Lehramtsstudium "Primarstufe" - in den Köpfen der meisten Leute ist das nichts weiter als eine akademische Ausbildung für Kindergärtnerinnen. Im Berufsleben spiegelt sich diese Geringschätzung in der niedrigsten Besoldungsstufe wider, die es für Lehrer gibt. Die wenigen Männer, die sich mit einer solchen Ausbildung abgeben, sind komische Typen, keiner von denen hat mich auch nur im geringsten interessiert. Trotzdem war die Zeit in Münster ganz nett, Lulu, Betty und ich hingen wie ein Kleeblatt zusammen. Es gehörte einfach dazu, unsere düsteren Berufsaussichten fröhlich zu verdrängen.

Die Wartezeit bis zum Referendariat konnte ich mit einem Aushilfsjob bei den VEW in Münster überbrücken. Fast zwei Jahre lang habe ich damit zugebracht, bei säumigen Stromkunden die Zahlung anzumahnen. In dieser Zeit bekam ich echten Respekt vor meinen Kollegen, die schon kaufmännisches Rechnen beherrschten, als wir noch Brecht-Texte seziert haben.
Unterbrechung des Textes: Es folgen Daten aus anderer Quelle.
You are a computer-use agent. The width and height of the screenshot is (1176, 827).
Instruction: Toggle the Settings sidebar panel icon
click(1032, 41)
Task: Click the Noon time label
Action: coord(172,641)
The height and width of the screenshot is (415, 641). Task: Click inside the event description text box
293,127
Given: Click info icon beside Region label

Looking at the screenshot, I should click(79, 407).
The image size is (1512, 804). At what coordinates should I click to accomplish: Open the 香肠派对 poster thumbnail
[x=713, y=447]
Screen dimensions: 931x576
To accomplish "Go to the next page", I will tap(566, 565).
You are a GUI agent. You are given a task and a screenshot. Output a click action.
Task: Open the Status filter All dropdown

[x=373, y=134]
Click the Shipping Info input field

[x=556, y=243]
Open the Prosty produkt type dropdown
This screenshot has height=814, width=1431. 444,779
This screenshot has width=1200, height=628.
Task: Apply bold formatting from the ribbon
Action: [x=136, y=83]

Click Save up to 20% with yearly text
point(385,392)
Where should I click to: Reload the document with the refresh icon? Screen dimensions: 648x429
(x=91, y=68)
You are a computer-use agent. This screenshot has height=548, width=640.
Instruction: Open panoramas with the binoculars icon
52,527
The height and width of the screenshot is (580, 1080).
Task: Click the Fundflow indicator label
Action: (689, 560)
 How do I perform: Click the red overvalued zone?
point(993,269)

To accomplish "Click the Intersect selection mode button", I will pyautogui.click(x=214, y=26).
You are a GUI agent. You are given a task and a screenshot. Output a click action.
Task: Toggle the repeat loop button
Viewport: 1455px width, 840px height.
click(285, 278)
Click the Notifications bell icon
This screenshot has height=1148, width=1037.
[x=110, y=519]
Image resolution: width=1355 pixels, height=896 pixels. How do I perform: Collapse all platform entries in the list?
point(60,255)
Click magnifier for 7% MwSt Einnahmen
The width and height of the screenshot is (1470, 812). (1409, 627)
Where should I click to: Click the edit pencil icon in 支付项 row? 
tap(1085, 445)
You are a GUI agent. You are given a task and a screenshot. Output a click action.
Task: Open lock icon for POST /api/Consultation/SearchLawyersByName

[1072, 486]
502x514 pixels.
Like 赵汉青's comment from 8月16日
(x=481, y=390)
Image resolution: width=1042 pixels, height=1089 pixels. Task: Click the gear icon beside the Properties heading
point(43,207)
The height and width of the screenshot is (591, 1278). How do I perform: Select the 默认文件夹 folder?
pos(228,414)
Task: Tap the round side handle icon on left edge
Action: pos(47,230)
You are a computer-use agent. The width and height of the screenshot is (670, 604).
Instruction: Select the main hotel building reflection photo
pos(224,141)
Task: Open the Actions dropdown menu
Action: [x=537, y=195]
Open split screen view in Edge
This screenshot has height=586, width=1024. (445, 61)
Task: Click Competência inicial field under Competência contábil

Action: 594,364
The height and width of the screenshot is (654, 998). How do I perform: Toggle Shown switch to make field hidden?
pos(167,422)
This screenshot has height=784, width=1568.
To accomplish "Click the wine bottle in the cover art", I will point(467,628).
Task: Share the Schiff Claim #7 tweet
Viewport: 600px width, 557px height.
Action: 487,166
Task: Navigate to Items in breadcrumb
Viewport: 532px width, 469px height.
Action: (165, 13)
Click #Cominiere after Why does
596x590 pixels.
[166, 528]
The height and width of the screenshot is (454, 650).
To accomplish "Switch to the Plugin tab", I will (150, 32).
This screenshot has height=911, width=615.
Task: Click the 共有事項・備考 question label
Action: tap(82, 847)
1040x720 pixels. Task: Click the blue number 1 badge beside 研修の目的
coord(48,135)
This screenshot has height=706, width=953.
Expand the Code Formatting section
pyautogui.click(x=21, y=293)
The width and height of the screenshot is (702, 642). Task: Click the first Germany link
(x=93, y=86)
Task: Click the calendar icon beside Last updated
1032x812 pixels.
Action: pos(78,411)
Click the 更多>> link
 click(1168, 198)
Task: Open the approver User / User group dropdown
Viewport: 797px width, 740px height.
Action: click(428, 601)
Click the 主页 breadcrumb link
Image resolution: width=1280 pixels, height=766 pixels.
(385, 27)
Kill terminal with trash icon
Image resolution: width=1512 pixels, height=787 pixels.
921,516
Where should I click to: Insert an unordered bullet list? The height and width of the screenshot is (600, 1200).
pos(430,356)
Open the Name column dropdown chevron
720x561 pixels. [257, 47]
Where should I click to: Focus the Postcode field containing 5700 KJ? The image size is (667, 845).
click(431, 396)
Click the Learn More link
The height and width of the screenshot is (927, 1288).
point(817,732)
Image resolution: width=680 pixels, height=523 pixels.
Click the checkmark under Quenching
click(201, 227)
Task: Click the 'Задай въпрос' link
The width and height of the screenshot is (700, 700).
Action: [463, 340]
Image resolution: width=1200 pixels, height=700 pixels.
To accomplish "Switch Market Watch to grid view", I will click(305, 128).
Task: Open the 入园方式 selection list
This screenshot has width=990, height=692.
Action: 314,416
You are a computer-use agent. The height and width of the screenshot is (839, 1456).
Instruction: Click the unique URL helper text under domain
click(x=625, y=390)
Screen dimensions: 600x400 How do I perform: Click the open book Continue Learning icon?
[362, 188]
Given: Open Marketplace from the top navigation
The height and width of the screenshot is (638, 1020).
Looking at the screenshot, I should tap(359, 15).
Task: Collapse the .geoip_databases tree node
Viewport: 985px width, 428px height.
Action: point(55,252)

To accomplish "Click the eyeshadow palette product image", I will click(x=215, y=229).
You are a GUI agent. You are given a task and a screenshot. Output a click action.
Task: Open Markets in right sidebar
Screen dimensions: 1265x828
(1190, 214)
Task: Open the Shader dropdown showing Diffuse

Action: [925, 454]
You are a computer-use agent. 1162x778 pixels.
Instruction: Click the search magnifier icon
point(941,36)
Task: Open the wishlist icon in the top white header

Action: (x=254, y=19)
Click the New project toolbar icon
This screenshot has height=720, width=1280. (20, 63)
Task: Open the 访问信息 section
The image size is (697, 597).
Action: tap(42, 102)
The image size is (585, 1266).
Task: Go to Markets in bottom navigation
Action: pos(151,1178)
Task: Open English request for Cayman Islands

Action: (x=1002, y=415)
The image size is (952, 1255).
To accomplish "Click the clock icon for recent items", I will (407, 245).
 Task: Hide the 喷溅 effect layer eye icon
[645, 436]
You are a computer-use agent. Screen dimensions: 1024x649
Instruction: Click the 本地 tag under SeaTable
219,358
Kurz bevor mein Arbeitsvertrag bei den VEW auslief, bekam ich eine echte Chance umzusatteln.

Mein damaliger Mann hatte einen Job im Ikea-Zentrallager in Werne. Über ihn erfuhr ich, daß man jemanden für eine Mutterschaftsvertretung suchte. Ich stellte mich vor, und es hat geklappt. Etwas Besseres hätte mir nicht passieren können. In keinem anderen Unternehmen hätte ich ohne Berufserfahrung ähnliche Chancen gehabt. Schon nach ein paar Monaten rutschte ich in eine Abteilung, wo Leute mit Fremdsprachenkenntnissen gesucht wurden.

Dort blieb ich sieben Jahre, in denen ich kreuz und quer durch Europa "dienstgereist" bin, ich lernte Schwedisch und Niederländisch und fühlte mich unglaublich wohl mit meiner Arbeit.

Kurz nach der Wende bekam ich Angebote, nach Mailand oder nach Ostberlin zu wechseln. Ich konnte mir damals zwar gut vorstellen, ins Ausland zu ziehen oder zumindest aus Werne wegzugehen, doch es gab auch etwas, das dagegen sprach. Etwa zeitgleich zum großen politischen Umbruch hatte sich auch mein Privatleben umgekrempelt. Mein Mann und ich hatten uns getrennt, und noch im selben Jahr lernte ich in Köln meinen jetzigen Mann kennen. Komisch, aber auch bei dieser Geschichte war Ikea im Spiel

der Bruder meines Mannes war ein ehemaliger Kollege. Meiner Abteilung stand eine Umstrukturierung bevor, das brachte einen Standortwechsel mit sich, der unser Team auflösen würde.